UPDATED: The Chinese government has outlined new measures to limit the spread of what the communist country considers harmful news items, according to news reports Sunday.

The new measures seek to regulate what kind of information finds its way to the roughly 94 million Internet users in the country and who disseminates the information.

News organizations must now register with the government, according to the country's official press agency, Xinhua. It applies not only to online news stories but to bulletin board systems (BBS) and mobile phone news content.

"We need to better regulate the online news services with the emergence of so many unhealthy news stories that will easily mislead the public," a spokesperson with the Chinese Ministry of Information Industry (MII) stated, according to the Xinhua report.

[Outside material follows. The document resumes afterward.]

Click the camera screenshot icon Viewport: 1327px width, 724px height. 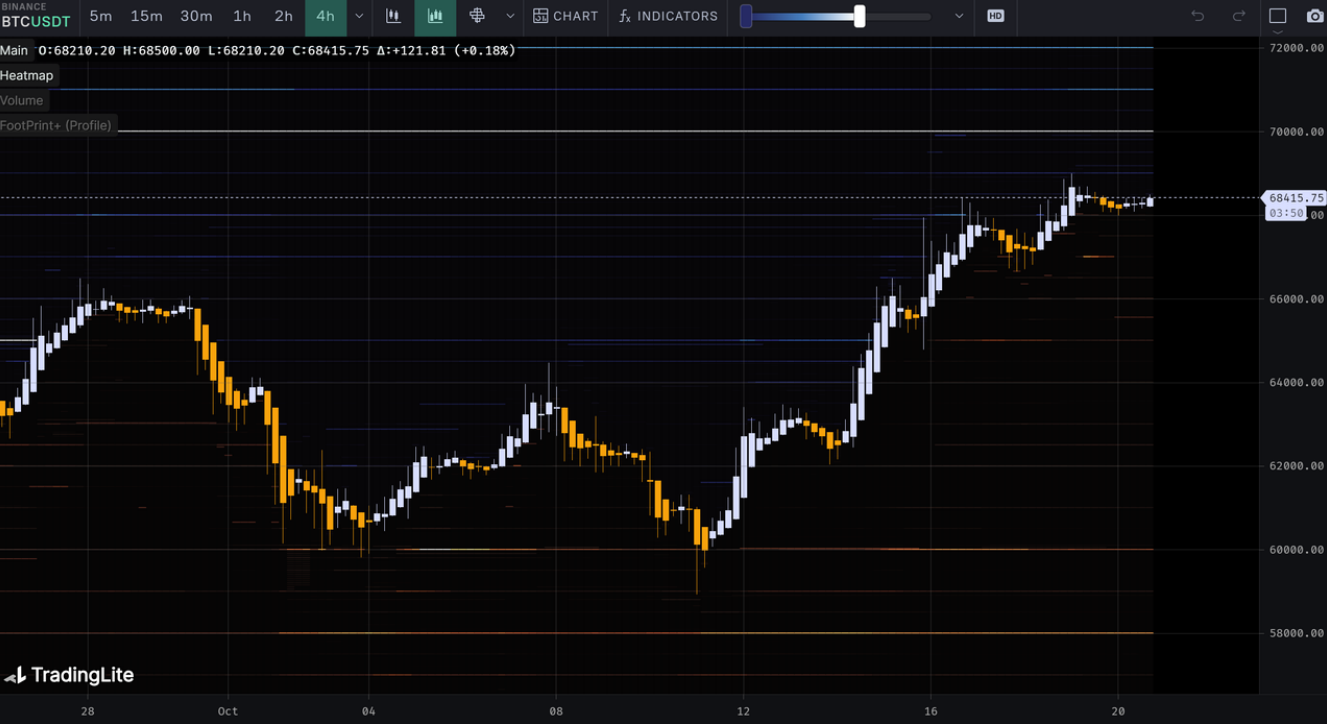click(x=1315, y=16)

Opinion articles posted online at Internet portals and sites can only come from government-controlled newspapers and agencies, and private individuals and groups will need to register as news organizations before they can distribute e-mails featuring news or commentary, according to a New York Times article.

Debbie Frost, a Google spokeswoman, noted its service is U.S.-based. Officials at the popular search engine site, which runs a China-specific Google News aggregator, ran afoul of Chinese authorities late last year when government officials blocked the service to Chinese viewers.

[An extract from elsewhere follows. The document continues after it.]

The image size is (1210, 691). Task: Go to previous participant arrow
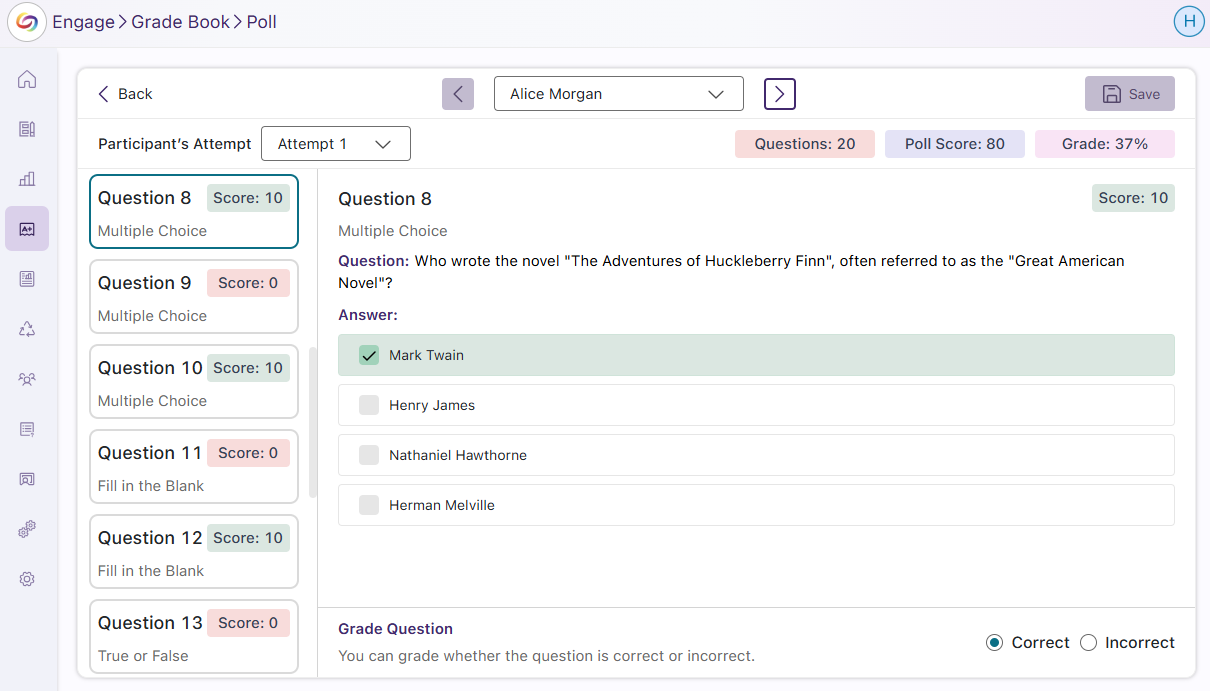pos(458,94)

That puts its news service, unlike portals Sina.com and Sohu.com, outside the authority of Chinese officials, though it puts them at risk of getting shut out of the country again.

Interestingly enough, the top opinion piece on Sohu.com's home page features a commentary from Communist Party of China-controlled news site China Daily on concerns over government reform.

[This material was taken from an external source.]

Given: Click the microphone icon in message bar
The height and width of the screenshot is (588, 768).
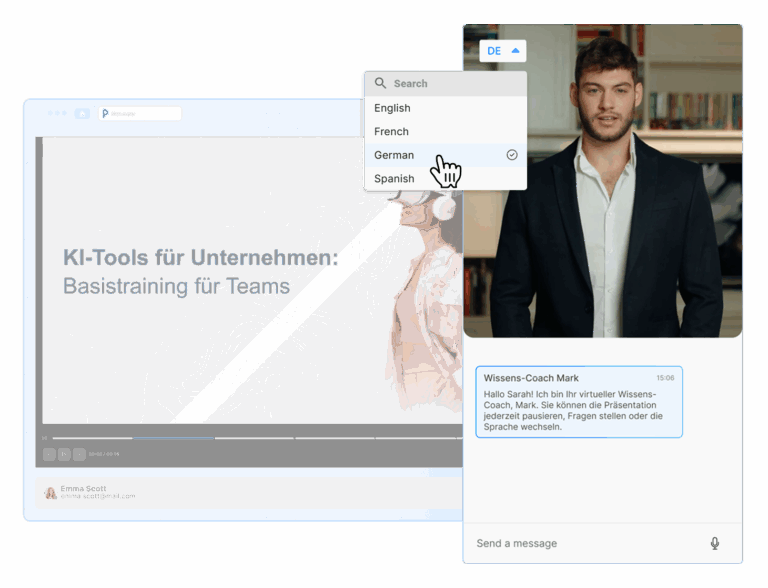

U.S. officials, who consider freedom of the press a fundamental human rights issue, are worried about the latest development from China.

"We view any attempt to limit the free flow of information with concern," said Edgar Vasquez, a State Department spokesman.

While human rights issues are always part of the U.S. government's dialogue with Chinese officials, he said he doesn't know whether officials from both governments have discussed the latest development.

The communist country has a long history of policies that seek to curtail the availability of news coming out of the country and information entering the country through the Internet.

The new rules announced Sunday expand on China's efforts to block undesirable information. According to the OpenNet Initiative, a 2000 effort to filter information required Internet access providers to track and maintain records on any questionable online publications.

The questionable material applied to pornography, gambling and violence, as well as China-specific concerns, such as divulging state secrets, seeking to overthrow the government or information that sought to "harm the dignity and interests of the State."

China's General Administration of Press and Publishing (GAPP) and MII teamed to publish the "Interim Provisions on the Administration of Internet Publication," in June 2002, according to the group. The provisions brought online publications in line with established print publication policies, as well as unified Internet regulations and supervision efforts across agencies, the OpenNet Initiative report stated.

"China operates the most extensive, technologically sophisticated, and broad-reaching system of Internet filtering in the world," the study notes. "The implications of this distorted online information environment for China's users are profound and disturbing."

Three months ago, Microsoft agreed to censor words like "human rights," "freedom," and "democracy" from its MSN China portal, which is partially owned by the Chinese government-funded Shanghai Alliance Investment.